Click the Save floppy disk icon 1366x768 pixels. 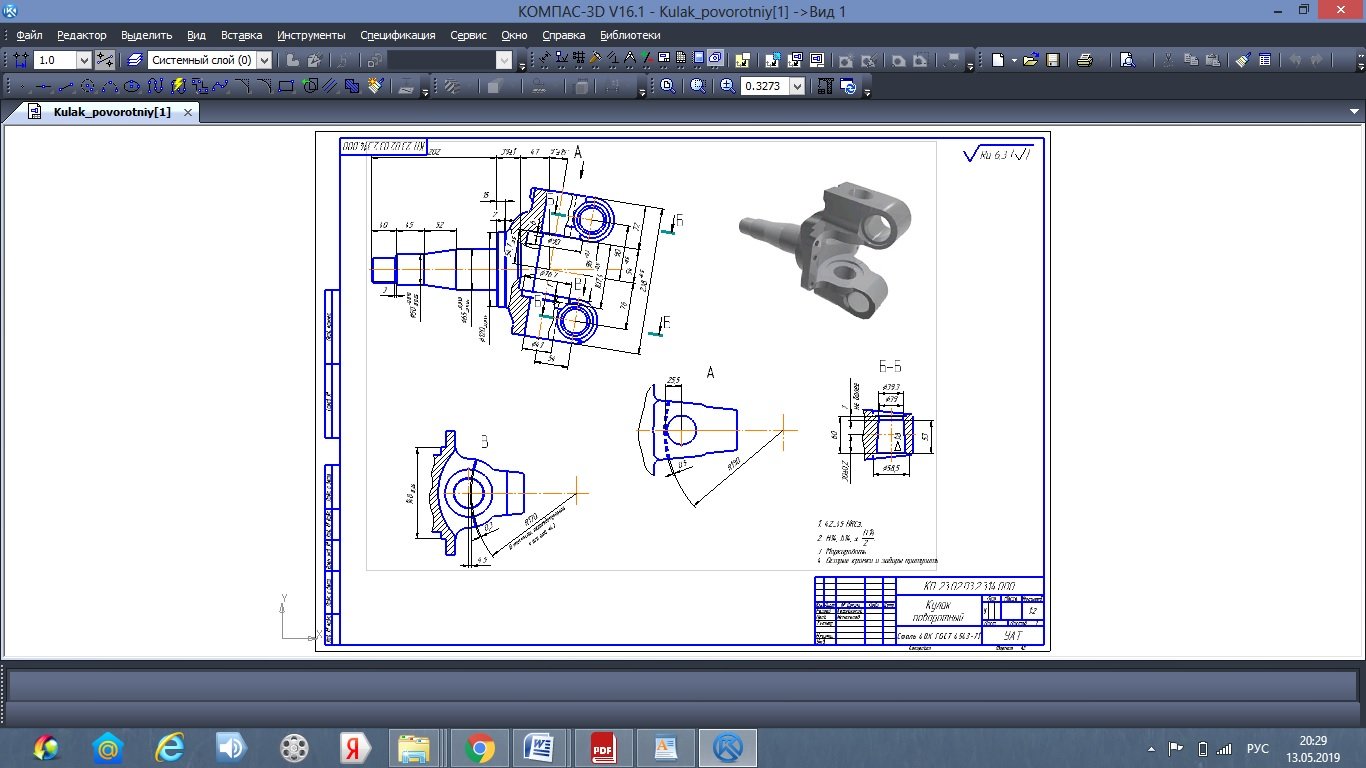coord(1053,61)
☆ ☆ ☆ ☆ ☆ ☆ ☆
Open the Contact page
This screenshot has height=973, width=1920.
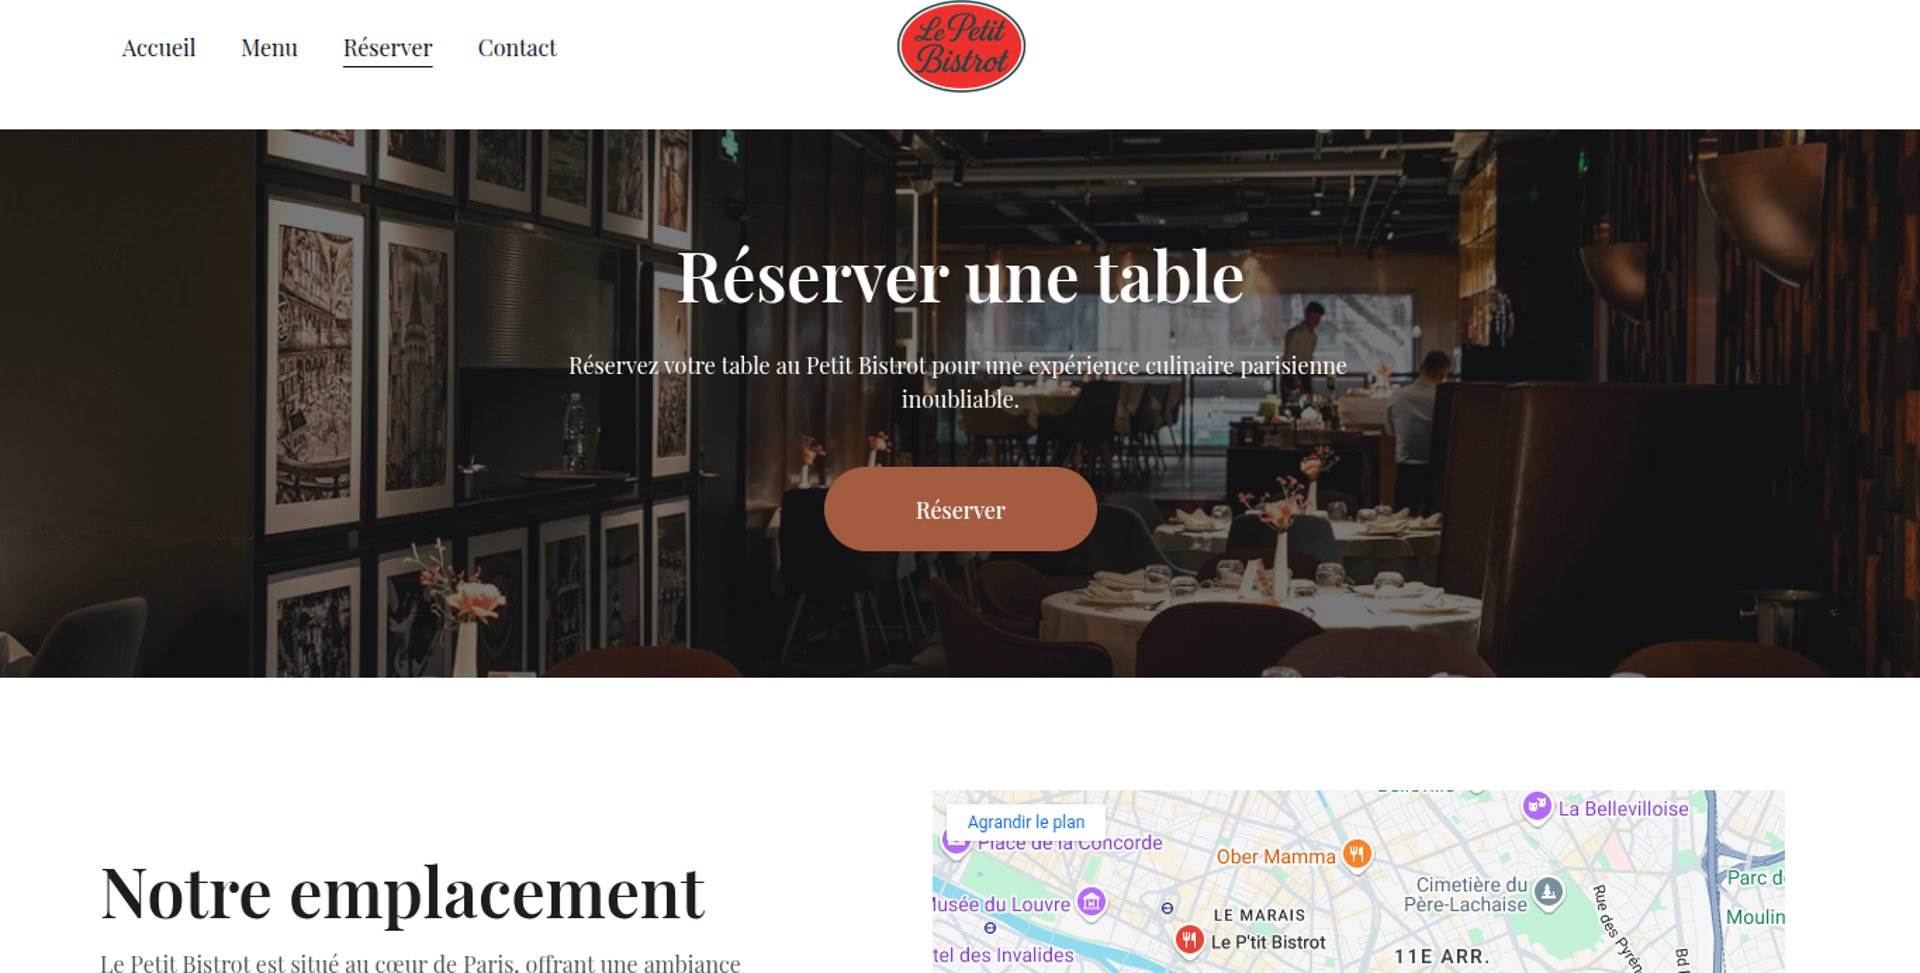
☆ ☆ ☆ ☆ ☆ ☆ ☆
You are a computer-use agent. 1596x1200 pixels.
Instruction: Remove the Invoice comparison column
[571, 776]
☆ ☆ ☆ ☆ ☆ ☆ ☆
**Stated problem**. Reproduce the lines from the one containing "Open the Contact page" through the one containing "This screenshot has height=973, width=1920.", both included, and nothing else.

**Solution below**.
Open the Contact page
This screenshot has height=973, width=1920.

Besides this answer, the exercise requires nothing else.